**GOAL OF THE EXERCISE**
In the entries starting at the line that contains "coordinates (1494, 577)." and ending at the line that contains "coordinates (1649, 513).", change "file name" to "filename" and write out those lines again with nothing else altered.

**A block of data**

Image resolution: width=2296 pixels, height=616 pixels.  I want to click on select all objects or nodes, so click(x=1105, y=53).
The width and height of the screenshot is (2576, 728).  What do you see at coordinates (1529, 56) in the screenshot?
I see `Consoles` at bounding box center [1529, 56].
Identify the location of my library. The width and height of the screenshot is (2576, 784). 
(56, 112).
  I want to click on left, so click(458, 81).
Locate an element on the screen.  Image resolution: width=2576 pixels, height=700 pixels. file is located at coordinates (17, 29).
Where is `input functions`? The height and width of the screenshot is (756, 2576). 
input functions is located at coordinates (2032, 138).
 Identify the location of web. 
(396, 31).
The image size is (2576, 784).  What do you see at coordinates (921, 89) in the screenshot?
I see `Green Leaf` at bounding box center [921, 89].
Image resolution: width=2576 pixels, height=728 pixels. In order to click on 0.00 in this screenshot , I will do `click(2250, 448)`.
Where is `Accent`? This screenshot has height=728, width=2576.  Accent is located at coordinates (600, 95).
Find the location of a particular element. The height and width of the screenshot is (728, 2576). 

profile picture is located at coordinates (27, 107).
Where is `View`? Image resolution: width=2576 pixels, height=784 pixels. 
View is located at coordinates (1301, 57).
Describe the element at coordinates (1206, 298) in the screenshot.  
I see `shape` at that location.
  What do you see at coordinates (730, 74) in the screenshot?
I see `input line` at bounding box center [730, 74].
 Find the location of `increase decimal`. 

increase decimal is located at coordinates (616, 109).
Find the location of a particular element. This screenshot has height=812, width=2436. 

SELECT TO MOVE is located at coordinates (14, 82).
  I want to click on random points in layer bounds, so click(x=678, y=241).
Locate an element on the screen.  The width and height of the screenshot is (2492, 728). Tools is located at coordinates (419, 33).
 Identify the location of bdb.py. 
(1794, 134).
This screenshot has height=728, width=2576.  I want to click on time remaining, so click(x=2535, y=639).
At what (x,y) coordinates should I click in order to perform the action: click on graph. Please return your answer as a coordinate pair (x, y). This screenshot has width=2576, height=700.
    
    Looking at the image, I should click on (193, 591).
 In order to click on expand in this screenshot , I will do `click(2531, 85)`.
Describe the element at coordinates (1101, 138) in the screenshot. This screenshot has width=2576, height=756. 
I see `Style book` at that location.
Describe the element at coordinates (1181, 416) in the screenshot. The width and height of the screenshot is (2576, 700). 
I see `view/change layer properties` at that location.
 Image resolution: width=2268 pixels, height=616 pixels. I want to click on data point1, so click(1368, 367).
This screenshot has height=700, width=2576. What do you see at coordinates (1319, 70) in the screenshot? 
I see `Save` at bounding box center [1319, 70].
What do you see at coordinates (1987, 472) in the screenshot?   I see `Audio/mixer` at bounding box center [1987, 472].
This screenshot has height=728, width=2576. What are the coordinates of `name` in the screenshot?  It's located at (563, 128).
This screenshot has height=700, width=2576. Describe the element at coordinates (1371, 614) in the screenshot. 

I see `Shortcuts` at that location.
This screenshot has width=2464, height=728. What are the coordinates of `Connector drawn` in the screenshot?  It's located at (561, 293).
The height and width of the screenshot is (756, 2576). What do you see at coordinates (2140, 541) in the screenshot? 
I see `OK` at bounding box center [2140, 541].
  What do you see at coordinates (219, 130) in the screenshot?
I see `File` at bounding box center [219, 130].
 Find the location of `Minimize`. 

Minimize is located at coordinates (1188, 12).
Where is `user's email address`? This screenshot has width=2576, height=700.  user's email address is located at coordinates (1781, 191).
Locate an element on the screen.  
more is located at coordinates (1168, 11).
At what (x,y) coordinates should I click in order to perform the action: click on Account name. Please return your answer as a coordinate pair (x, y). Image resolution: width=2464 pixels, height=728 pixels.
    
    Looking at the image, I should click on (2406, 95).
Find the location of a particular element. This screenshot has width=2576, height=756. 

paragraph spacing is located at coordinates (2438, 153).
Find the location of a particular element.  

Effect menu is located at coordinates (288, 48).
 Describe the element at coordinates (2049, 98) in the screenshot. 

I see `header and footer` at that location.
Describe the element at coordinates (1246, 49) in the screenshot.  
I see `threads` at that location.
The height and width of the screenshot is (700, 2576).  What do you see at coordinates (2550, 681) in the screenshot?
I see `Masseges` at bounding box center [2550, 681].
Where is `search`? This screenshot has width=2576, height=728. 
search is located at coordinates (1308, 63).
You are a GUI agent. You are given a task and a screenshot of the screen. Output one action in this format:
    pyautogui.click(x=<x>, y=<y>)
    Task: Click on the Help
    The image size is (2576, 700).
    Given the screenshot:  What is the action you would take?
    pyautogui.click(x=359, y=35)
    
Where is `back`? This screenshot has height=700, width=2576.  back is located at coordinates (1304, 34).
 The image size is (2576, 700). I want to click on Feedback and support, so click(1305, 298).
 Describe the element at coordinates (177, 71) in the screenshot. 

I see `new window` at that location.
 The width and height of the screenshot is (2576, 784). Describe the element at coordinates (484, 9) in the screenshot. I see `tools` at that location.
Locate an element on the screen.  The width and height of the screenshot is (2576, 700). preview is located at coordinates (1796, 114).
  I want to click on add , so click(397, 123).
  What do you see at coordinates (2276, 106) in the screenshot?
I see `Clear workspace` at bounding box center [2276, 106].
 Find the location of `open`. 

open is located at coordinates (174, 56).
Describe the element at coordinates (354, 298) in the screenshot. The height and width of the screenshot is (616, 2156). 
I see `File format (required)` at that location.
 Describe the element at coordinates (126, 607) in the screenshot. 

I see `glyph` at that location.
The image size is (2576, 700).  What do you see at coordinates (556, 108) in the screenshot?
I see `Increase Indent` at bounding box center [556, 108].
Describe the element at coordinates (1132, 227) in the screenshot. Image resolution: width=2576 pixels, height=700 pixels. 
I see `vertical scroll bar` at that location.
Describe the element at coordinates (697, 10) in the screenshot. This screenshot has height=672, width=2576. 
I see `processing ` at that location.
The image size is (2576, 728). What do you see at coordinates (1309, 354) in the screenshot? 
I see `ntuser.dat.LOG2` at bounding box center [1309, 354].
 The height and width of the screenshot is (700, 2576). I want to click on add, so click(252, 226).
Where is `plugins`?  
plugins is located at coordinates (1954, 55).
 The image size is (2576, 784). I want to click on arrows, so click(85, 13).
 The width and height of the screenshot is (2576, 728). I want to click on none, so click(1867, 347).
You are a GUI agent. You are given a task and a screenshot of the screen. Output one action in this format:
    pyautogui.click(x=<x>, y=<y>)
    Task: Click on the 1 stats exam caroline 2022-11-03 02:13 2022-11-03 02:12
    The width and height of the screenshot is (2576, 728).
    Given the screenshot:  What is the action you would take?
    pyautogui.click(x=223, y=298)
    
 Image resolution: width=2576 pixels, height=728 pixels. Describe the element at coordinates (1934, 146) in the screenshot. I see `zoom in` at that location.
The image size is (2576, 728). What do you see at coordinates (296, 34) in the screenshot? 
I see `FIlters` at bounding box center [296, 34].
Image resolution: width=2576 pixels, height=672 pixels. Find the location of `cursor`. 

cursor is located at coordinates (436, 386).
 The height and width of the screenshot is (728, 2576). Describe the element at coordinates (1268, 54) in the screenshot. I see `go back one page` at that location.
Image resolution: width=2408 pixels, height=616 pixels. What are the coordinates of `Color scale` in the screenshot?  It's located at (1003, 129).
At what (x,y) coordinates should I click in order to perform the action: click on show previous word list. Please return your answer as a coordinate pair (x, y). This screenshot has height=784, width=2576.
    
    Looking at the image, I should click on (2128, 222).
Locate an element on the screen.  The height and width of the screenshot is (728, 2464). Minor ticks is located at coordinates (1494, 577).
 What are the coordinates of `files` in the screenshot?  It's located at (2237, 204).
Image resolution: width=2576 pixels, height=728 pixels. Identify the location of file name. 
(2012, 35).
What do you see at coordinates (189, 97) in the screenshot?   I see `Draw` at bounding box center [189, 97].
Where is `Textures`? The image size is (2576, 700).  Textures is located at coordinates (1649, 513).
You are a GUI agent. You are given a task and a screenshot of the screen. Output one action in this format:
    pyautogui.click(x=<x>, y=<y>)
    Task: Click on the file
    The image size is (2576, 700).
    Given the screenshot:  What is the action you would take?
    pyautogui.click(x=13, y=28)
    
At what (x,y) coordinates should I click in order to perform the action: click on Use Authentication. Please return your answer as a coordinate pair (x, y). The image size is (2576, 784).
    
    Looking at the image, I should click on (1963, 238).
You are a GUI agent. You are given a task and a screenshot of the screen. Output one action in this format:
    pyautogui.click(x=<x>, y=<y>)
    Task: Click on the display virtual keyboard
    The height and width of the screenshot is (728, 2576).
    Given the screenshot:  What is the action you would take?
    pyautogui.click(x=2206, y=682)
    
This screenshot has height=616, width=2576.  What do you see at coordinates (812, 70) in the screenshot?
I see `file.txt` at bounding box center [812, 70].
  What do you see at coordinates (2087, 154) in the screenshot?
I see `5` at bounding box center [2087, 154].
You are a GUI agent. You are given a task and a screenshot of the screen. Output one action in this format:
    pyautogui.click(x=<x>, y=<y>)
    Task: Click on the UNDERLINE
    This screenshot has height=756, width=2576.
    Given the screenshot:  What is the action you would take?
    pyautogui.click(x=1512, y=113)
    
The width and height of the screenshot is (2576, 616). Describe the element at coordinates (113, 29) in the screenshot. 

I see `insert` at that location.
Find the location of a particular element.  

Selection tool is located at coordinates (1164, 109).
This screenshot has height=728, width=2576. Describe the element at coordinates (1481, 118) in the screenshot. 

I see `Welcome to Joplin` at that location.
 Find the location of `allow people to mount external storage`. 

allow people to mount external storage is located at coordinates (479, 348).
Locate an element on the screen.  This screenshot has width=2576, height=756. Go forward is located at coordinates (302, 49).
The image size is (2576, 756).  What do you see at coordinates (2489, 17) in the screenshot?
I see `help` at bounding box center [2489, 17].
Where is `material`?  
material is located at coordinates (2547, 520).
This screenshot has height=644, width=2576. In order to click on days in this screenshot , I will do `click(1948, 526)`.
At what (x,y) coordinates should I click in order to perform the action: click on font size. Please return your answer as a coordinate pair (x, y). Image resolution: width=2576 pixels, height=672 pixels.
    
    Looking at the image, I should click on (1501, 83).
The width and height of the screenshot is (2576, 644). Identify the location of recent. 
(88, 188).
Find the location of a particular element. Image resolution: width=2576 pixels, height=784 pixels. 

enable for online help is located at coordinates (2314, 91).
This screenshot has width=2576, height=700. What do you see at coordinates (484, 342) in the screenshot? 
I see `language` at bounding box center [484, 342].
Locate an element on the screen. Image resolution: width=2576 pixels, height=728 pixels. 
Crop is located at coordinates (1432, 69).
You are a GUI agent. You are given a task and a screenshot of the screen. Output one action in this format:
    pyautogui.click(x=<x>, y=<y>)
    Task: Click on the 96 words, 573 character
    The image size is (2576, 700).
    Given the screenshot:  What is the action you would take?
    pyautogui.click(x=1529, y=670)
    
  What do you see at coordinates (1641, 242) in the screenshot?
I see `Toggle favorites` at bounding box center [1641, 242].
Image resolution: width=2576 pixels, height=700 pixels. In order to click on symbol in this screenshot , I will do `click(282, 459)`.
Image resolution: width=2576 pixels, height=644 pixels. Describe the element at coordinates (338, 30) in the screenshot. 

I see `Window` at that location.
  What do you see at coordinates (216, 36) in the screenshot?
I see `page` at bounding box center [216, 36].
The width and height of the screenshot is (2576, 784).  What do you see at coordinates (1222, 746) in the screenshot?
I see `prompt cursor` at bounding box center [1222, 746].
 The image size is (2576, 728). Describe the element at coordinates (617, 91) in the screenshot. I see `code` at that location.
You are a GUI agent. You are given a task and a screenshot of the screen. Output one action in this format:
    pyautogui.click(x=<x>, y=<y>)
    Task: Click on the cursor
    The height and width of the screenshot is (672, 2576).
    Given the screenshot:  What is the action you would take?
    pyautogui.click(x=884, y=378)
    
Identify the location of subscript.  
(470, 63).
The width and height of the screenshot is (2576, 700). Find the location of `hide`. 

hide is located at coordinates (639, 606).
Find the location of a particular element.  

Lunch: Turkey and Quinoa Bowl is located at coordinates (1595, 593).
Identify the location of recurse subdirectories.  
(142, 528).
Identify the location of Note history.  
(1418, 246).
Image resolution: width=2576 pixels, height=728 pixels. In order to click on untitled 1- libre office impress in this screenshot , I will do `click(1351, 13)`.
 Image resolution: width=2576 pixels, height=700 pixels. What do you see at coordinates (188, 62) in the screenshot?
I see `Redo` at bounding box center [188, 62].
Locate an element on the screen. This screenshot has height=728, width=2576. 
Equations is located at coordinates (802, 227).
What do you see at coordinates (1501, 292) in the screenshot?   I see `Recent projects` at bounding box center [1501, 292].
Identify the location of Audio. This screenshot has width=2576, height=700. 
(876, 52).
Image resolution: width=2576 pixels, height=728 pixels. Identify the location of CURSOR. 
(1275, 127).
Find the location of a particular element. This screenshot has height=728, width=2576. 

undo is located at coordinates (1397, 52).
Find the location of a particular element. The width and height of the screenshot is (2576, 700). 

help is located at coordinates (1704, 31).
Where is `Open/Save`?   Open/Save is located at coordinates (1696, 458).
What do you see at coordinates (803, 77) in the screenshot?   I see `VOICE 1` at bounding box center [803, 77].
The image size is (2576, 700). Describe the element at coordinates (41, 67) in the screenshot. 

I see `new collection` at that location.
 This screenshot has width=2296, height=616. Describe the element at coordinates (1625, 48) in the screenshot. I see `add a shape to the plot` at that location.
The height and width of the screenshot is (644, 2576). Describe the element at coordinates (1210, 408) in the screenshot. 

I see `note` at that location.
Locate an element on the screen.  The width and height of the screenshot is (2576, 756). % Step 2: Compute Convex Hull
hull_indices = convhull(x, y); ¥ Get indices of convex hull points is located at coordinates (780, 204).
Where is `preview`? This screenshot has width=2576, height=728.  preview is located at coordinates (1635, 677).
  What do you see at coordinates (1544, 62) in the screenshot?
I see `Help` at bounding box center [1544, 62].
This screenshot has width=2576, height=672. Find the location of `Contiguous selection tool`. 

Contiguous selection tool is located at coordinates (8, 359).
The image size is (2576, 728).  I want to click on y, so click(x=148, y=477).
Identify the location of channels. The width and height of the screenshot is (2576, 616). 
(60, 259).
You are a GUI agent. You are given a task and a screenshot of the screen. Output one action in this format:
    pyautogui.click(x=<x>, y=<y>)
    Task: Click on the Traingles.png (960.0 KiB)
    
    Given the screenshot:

**COMPLETE RESPONSE**
Locate an element on the screen.  The height and width of the screenshot is (728, 2464). Minor ticks is located at coordinates (1494, 577).
 What are the coordinates of `files` in the screenshot?  It's located at (2237, 204).
Image resolution: width=2576 pixels, height=728 pixels. Identify the location of filename. 
(2012, 35).
What do you see at coordinates (189, 97) in the screenshot?   I see `Draw` at bounding box center [189, 97].
Where is `Textures`? The image size is (2576, 700).  Textures is located at coordinates (1649, 513).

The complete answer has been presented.